A graphene quantum dot photodynamic therapy agent with high singlet oxygen generation

Abstract

Clinical applications of current photodynamic therapy (PDT) agents are often limited by their low singlet oxygen ((1)O2) quantum yields, as well as by photobleaching and poor biocompatibility. Here we present a new PDT agent based on graphene quantum dots (GQDs) that can produce (1)O2 via a multistate sensitization process, resulting in a quantum yield of ~1.3, the highest reported for PDT agents. The GQDs also exhibit a broad absorption band spanning the UV region and the entire visible region and a strong deep-red emission. Through in vitro and in vivo studies, we demonstrate that GQDs can be used as PDT agents, simultaneously allowing imaging and providing a highly efficient cancer therapy. The present work may lead to a new generation of carbon-based nanomaterial PDT agents with overall performance superior to conventional agents in terms of (1)O2 quantum yield, water dispersibility, photo- and pH-stability, and biocompatibility.

Figure 1. Characterization of GQDs.

(a) TEM images. Scale bar, 20 nm. (b) HRTEM images. Scale bar, 2 nm. (c) XPS survey spectrum. (d) Deconvolution of high-resolution C1s XPS spectra.

Figure 2. Photophysical and photochemical properties of GQDs.

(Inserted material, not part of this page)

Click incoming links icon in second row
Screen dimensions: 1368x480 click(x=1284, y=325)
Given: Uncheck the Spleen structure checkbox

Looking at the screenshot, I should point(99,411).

(a) Normalized UV–vis absorption and emission spectra (λ_ex=500 nm) of the GQDs dispersed in water at room temperature. The inserts show a photograph and fluorescence image of the GQD solution under UV light (365 nm). (b) Fluorescence decay curve (black line) of GQDs recorded at 680 nm with an excitation of 488 nm. Red line: the instrument noise; blue line: fitting of the fluorescence decay curve. Fit=A+B₁exp(−t/τ₁)+B₂exp(−t/τ₂)+B₃exp(−t/τ₃; τ₁=0.27 ns, τ₂=1.10 ns, τ₃=7.52 ns). (c) A comparison of the photostabilities of the GQDs, CdTe QDs and PpIX. All of the samples were continuously irradiated using a 500-W xenon lamp. A₀ and A are the absorbance of the samples at 470 nm before and after irradiation, respectively. After 75 min of irradiation, no obvious decline was observed in the absorbance of the GQDs, while the absorbance of PpIX and the CdTe QDs decreased below 78% of their initial value. (d) The ESR signals of ¹O₂ (up) and other ROS (down) obtained upon irradiation of GQDs for 8 min in the presence of 2,2,6,6-Tetramethylpiperidine and 5-tert-butoxycarbonyl 5-methyl-1-pyrroline N-oxide, respectively. (e) The normalized absorbance of Na₂-ADPA at 378 nm as a function of irradiation time in the presence of GQDs and RB. (f) The ¹O₂ emissions at ~1,280 nm induced by the GQDs and RB in a CH₃CN-D₂O mixture solution (v/v=15/1) under excitation with a 532-nm laser.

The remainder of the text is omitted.